Wenn Muslime im Gespräch oder in Druckwerken ihren Propheten erwähnen, geschieht das häufig unter Anfügung einer Segensformel wie: „Friede sei auf ihm!“, „Gottes Friede und Segen sei auf ihm!“. In geschriebenen Texten wird das oft abgekürzt wiedergegeben, manchmal mit a.s.s. was für „‘alaihi-ṣ-Ṣalātu wa-s-Salām“ (auf ihm sei Gebet und Friede) steht, oder auch mit  saw „ṣalla-llāhu ‘alaihi wasallam“ (Allah bete1 über ihm und schenke ihm Frieden). Oder es wird gleich der arabische Text in Kleinbuchstaben abgedruckt: . In englischen Texten liest man pbuh, was für „peace be upon him“ steht.

Was bringt weit über eine Milliarde Menschen dazu, diesem Mann, der der Überlieferung nach 632 gestorben ist, also schon seit fast 1400 Jahren tot ist, Frieden zu wünschen? Wenn jemand stirbt, ist die Sache doch schon entschieden. Entweder ist jemand in Frieden mit Gott gestorben, dann ist er in der Ewigkeit in Frieden mit seinem Schöpfer. Oder er starb im Unfrieden mit Gott. Dann helfen auch alle Gebete und Friedenswünsche nichts. In der Bibel lesen wir sehr viele Gebete zu Gott, nicht nur im Buch der Psalmen. Wir finden darunter kein einziges Gebet für einen Verstorbenen.

Die Entscheidung zwischen Himmel und Hölle fällt in diesem Leben.

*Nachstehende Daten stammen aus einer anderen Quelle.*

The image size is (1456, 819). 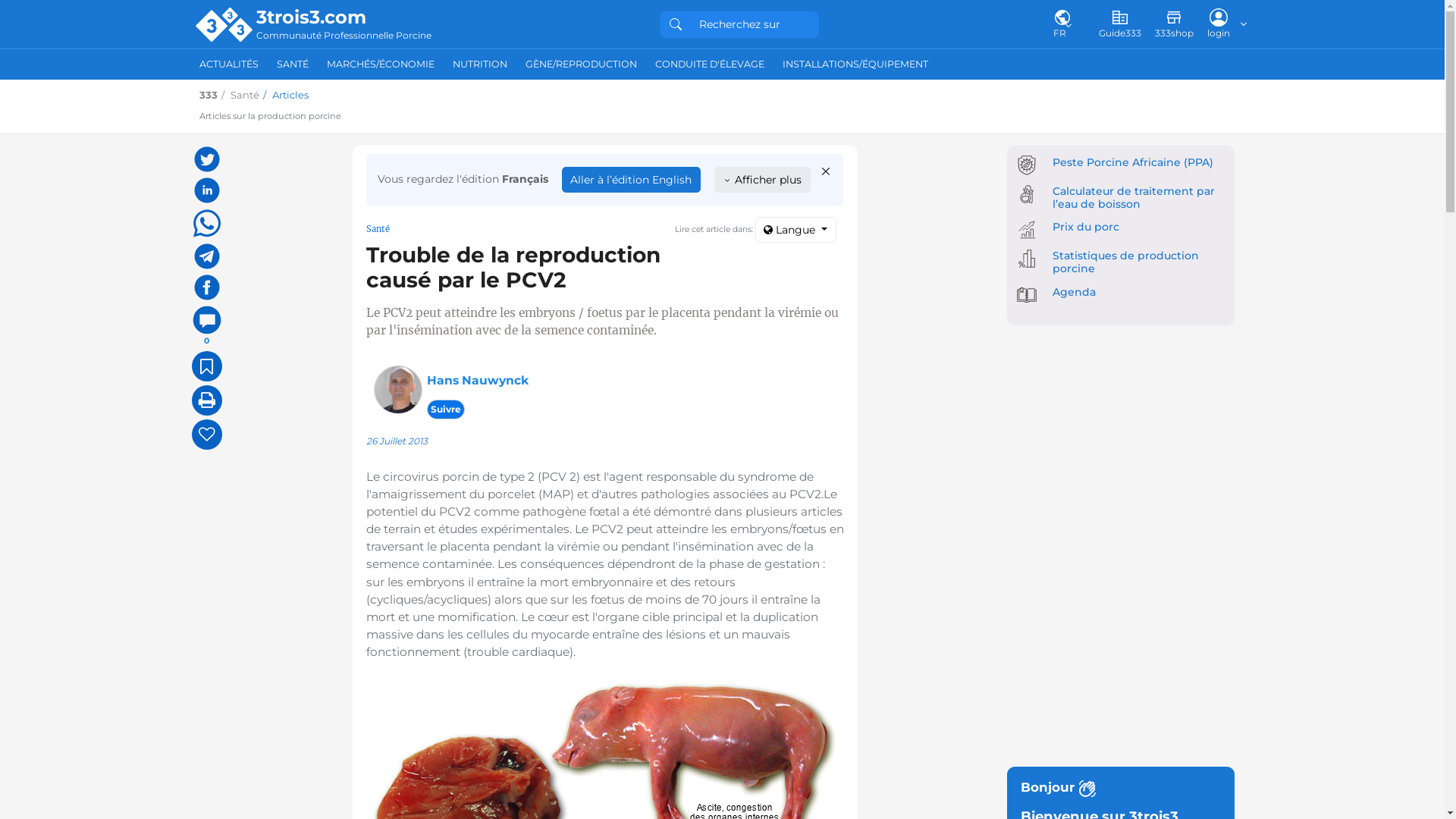 I want to click on 'NUTRITION', so click(x=479, y=63).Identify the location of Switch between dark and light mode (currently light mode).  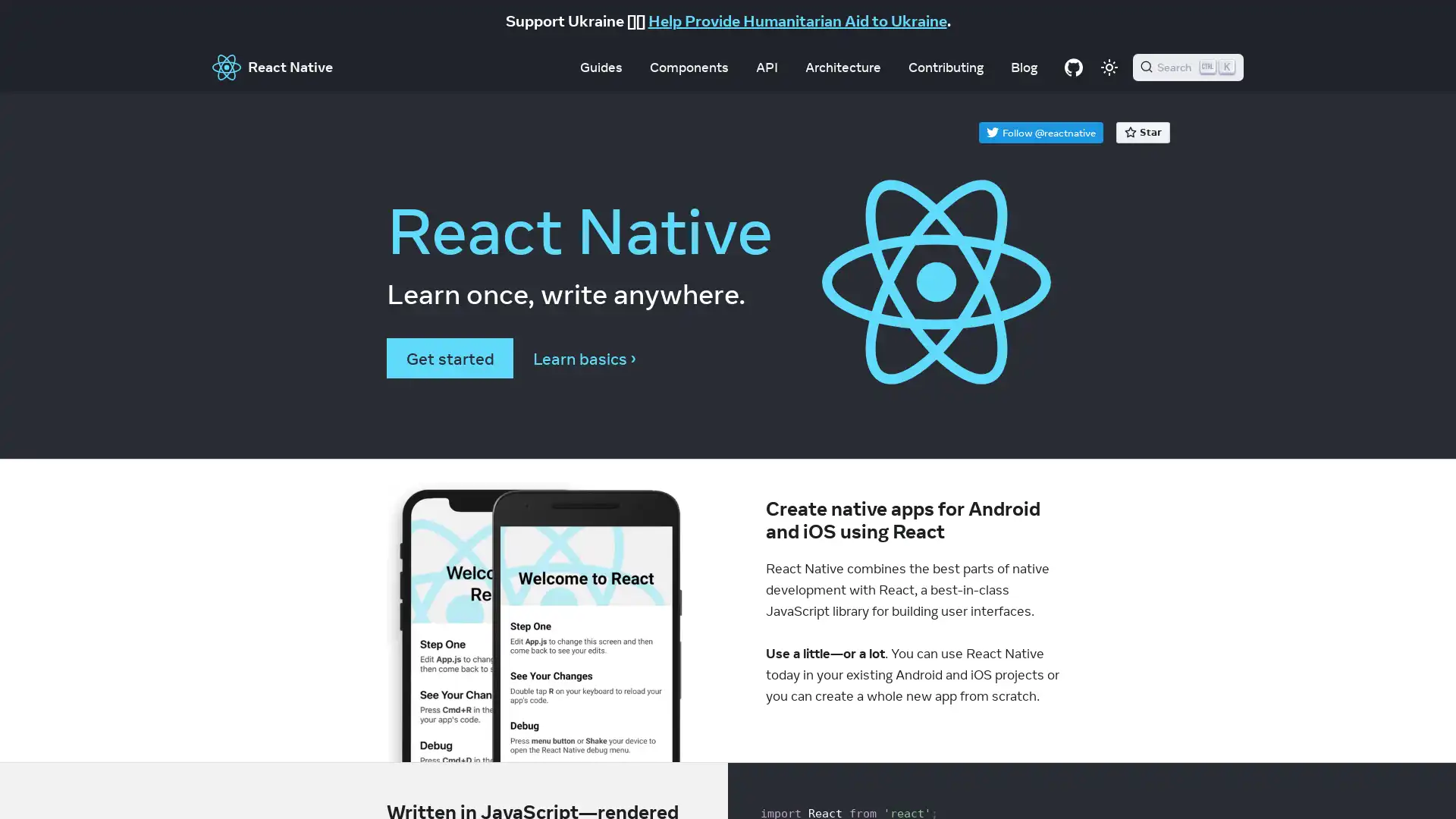
(1109, 66).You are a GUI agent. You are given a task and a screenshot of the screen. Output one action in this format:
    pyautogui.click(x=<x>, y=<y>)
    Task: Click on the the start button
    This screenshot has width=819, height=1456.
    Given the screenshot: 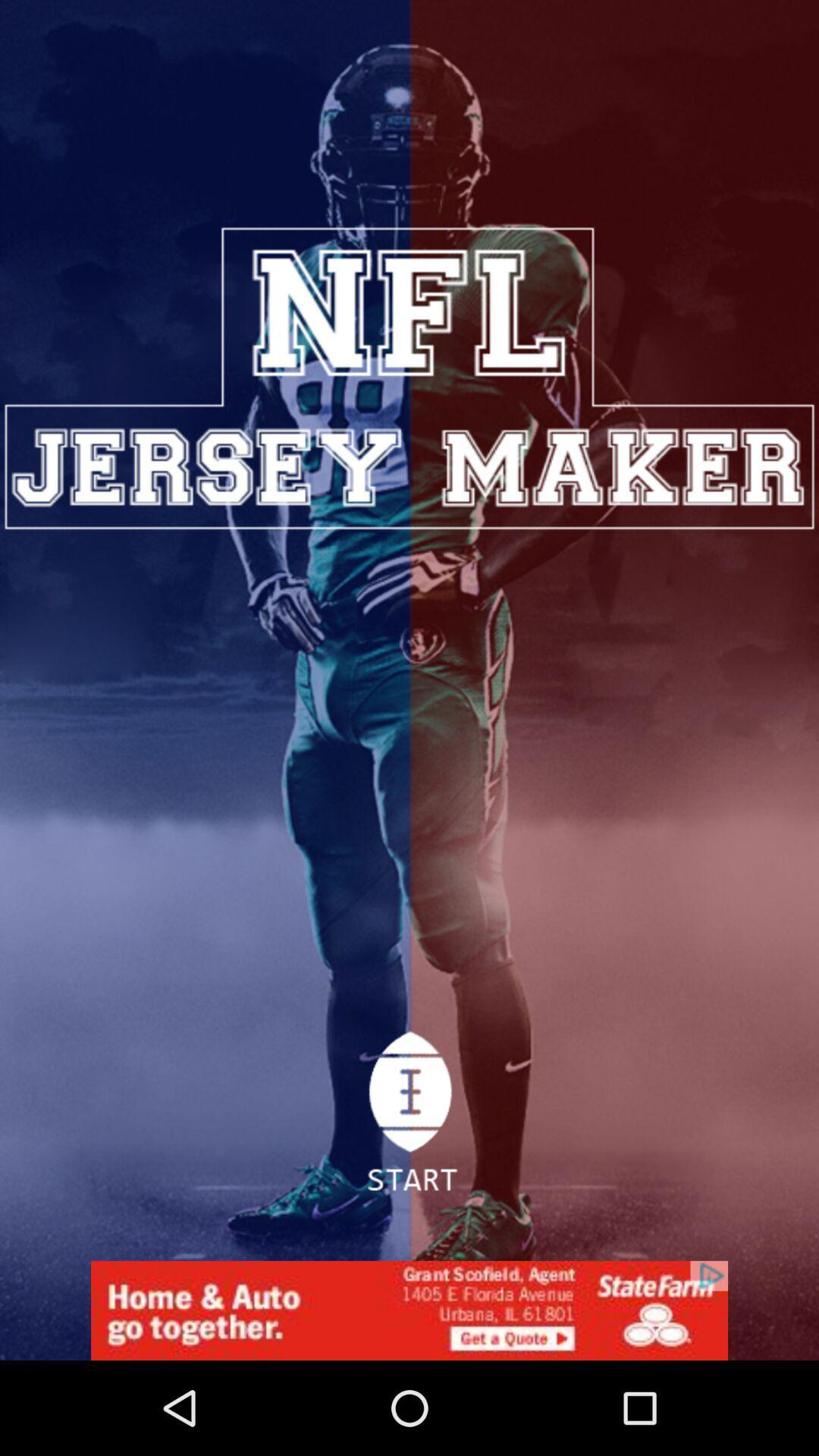 What is the action you would take?
    pyautogui.click(x=408, y=1120)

Wer an ihn (= Jesus) glaubt, wird nicht gerichtet; wer nicht glaubt, ist schon gerichtet, weil er nicht an den Namen des einzigen Sohnes Gottes geglaubt hat. (Johannes 3,18)

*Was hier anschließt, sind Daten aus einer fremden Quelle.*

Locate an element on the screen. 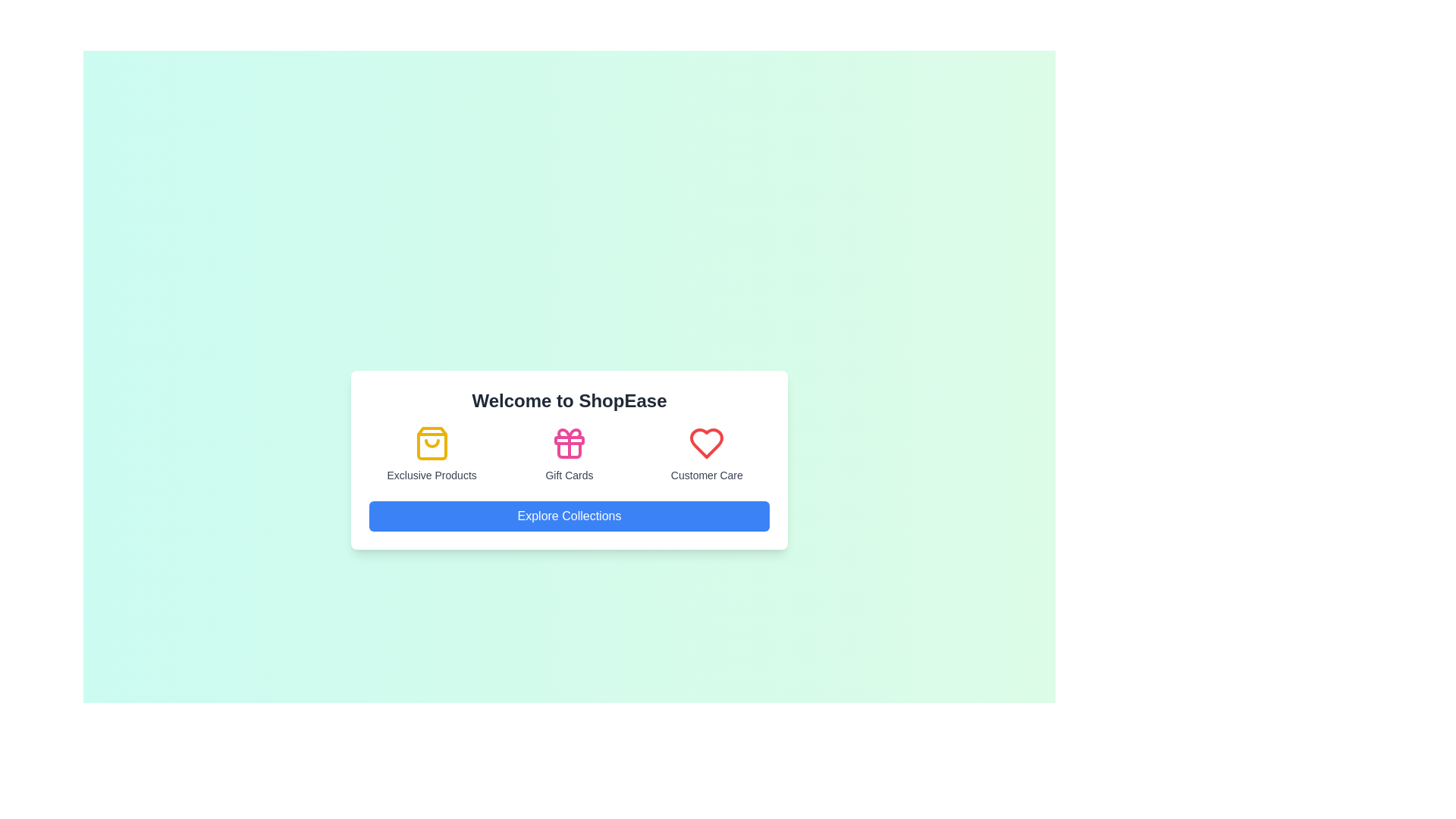 Image resolution: width=1456 pixels, height=819 pixels. welcoming message displayed in the Text Header at the top of the central card-like structure is located at coordinates (568, 400).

Wer an den Sohn glaubt, hat das ewige Leben; wer aber dem Sohn nicht gehorcht, wird das Leben nicht sehen, sondern Gottes Zorn bleibt auf ihm. (Johannes 3,36)

Mohammed hat zwar Jesus als Propheten Gottes akzeptiert, aber er hat nicht an den Namen des einzigen Sohnes Gottes geglaubt. Er hat dem Sohn Gottes nicht gehorcht. Im Gegenteil: Er hat im Koran sogar die Christen dafür verflucht, weil sie Jesus als Sohn Gottes verehren.

Die Juden sagen: „‚Uzair ist Allahs Sohn“, und die Christen sagen: „Al-Masih ist Allahs Sohn.“ Das sind ihre Worte aus ihren (eigenen) Mündern. Sie führen ähnliche Worte wie diejenigen, die zuvor ungläubig waren. Allah bekämpfe sie! Wie sie sich (doch) abwendig machen lassen! (Sure 9,30)

Nach den Worten der Bibel ist Mohammed schon gerichtet. Er ist im Zorn Gottes gestorben, weil er dem Sohn Gottes nicht gehorcht hat. Da helfen auch alle Gebete von über einer Milliarde Menschen nichts.

Wenn Christen über Jesus sprechen, beten sie nicht um seinen Frieden. Selbst nach dem Zeugnis des Korans ist Jesus im Frieden mit Gott gestorben:

Und der Friede sei auf mir am Tag, da ich geboren wurde, und am Tag, da ich sterbe, und am Tag da ich wieder zum Leben auferweckt werde.“ (Sure 19,33)

Jesus braucht unsere Friedenswünsche nicht. Jesus ist im Frieden. Mehr noch: Er ist der Friede in Person. Er ist es, der uns seinen Frieden schenkt. Durch ihn haben wir Frieden mit Gott.

Frieden hinterlasse ich euch, meinen Frieden gebe ich euch; nicht, wie die Welt ihn gibt, gebe ich ihn euch. Euer Herz beunruhige sich nicht und verzage nicht. (Johannes 14,27)

Gerecht gemacht also aus Glauben, haben wir Frieden mit Gott durch Jesus Christus, unseren Herrn. (Römer 5,1)

Denn er ist unser Friede. (Epheser 2,14a)

Leider hat Mohammed diesen Frieden, den uns Gott in Jesus anbietet, nicht angenommen, und mit ihm unzählige Menschen, die ihm folgen.

Ist es nicht besser, Jesus zu folgen, der selbst nach dem Zeugnis des Korans im Frieden Gottes ist, und der uns wahren Frieden schenken kann, als Mohammed, für dessen Frieden ständig vergeblich gebetet wird?


  1. Ich habe hier eine möglichst wörtliche Übersetzung gewählt. Muslime interpretieren dieses Wort als „segnen“. Das Verb ṣallā (صَلَّىٰ) hat die Grundbedeutung „beten“. Es stellt sich die Frage, zu wem Allah für Mohammed beten soll. Da ich nicht Arabisch spreche, möchte ich aber auf dieses Argument keinen großen Nachdruck legen.